### Travail à faire
• a. Recopiez fidèlement le passage de l'extrait à lire qui va de « Mais ses années » jusqu'à « littérature tibétaine (西藏大学藏文系). ».
• b. Relevez dans l'extrait à lire tous les poètes anglais cités.
• c. Répondez brièvement à partir de l'extrait à lire :
(i) En quelle année Tsering Norbu entre-t-il à l'université du Tibet ?
(ii) À quelle période découvre-t-il la littérature ?
(iii) Quel est le titre de son premier écrit ?

### Extrait à lire
*-*-*

Dans les souvenirs d’enfance de Tsering Norbu se mêlent
les odeurs des lampes, les voix récitant les prières, et
le goût délicieux des fruits sauvages que venaient
vendre des paysans des montagnes alentour. C’est tout
cela, qui l’a profondément marqué, qu’il faut imaginer
en toile de fond de ses récits.
Mais ses années d’enfance sont aussi celles de la
Révolution culturelle. Comme partout ailleurs en Chine,
il était difficile de trouver des livres, et encore plus
d’en publier. Le jeune Norbu découvre la littérature à
la fin des années 1970, au moment où elle connaît en
Chine une soudaine efflorescence. |
Etudes de littérature
En 1981, il entre à l’université du Tibet pour étudier la
littérature tibétaine (西藏大学藏文系).
Selon ses dires, cependant, il est alors plus attiré par les
traductions en chinois des grands poètes anglais : Shelley,
Keats, et Shakespeare.
Il sort diplômé en 1986, et son premier écrit est alors
un poème : une « Ode à la nuit » (《颂夜》),
inspirée de « L’Ode à un rossignol » (《夜莺颂》)

*-*-*

### Informations extraites

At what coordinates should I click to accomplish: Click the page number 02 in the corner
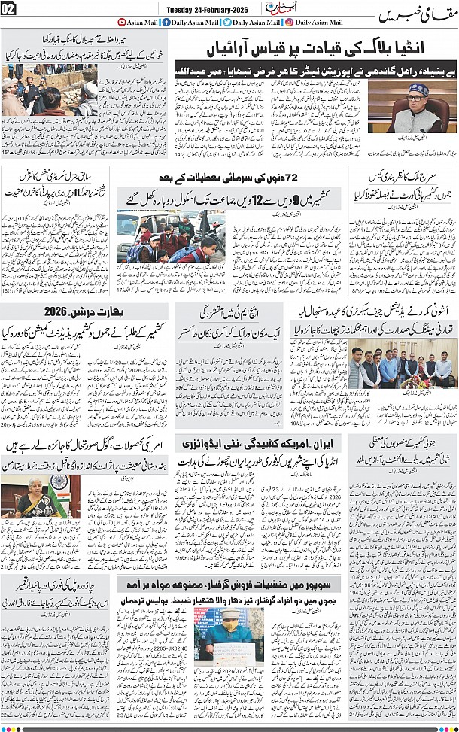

*-*-*

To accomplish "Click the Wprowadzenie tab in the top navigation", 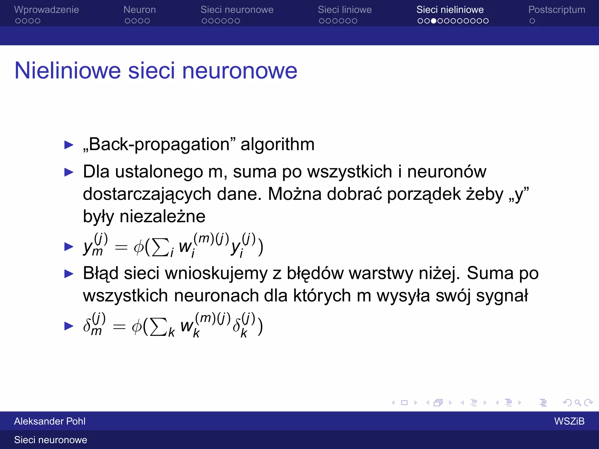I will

*-*-*

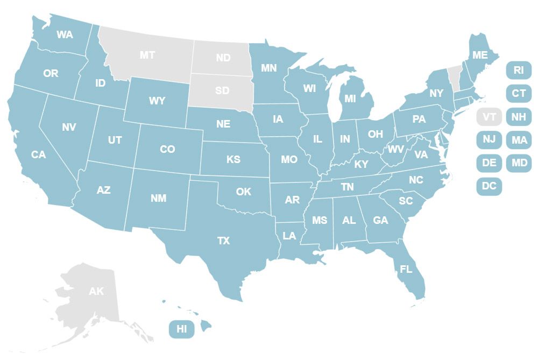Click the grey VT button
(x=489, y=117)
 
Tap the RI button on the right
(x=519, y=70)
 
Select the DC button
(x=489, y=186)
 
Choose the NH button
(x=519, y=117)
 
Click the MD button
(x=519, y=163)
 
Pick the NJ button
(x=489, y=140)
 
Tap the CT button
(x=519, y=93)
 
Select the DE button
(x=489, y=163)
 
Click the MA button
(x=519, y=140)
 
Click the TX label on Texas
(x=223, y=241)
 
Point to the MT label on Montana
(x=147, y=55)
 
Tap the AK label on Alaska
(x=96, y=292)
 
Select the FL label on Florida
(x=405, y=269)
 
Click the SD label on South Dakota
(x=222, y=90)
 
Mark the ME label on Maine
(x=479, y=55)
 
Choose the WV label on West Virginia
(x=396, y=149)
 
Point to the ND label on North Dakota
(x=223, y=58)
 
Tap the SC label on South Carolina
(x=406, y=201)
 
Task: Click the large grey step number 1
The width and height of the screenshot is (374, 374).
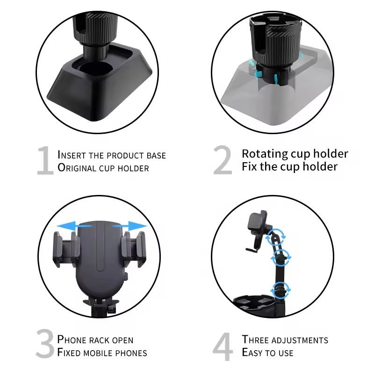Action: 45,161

*-*-*

### Corrigé détaillé
• a.
Mais ses années d’enfance sont aussi celles de la
Révolution culturelle. Comme partout ailleurs en Chine,
il était difficile de trouver des livres, et encore plus
d’en publier. Le jeune Norbu découvre la littérature à
la fin des années 1970, au moment où elle connaît en
Chine une soudaine efflorescence. |
Etudes de littérature
En 1981, il entre à l’université du Tibet pour étudier la
littérature tibétaine (西藏大学藏文系).

• b. Shelley, Keats, Shakespeare

• c.
(i) En 1981.
(ii) À la fin des années 1970.
(iii) « Ode à la nuit ».